Collected data

^^^^^^^^

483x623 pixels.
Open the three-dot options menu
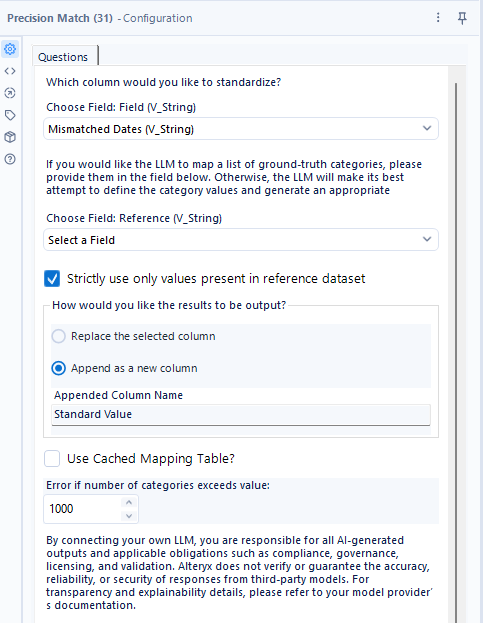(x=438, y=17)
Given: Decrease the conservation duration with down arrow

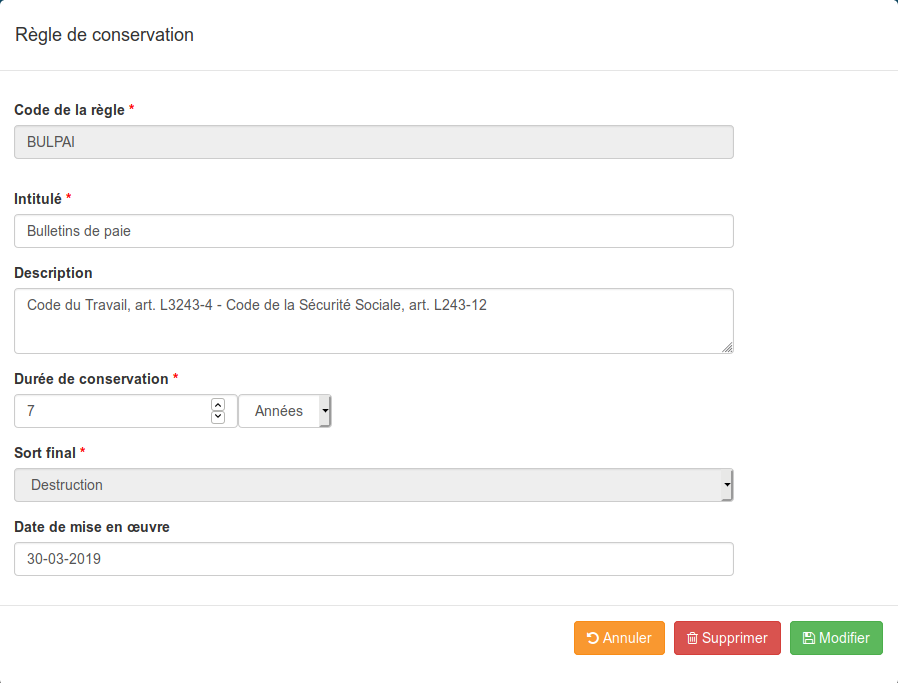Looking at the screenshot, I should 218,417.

^^^^^^^^

PROMPT =>
Could every line above be set down exactly, with the pictures omitted?

FINISHED EXERCISE =>
483x623 pixels.
Open the three-dot options menu
(x=438, y=17)
Given: Decrease the conservation duration with down arrow

Looking at the screenshot, I should 218,417.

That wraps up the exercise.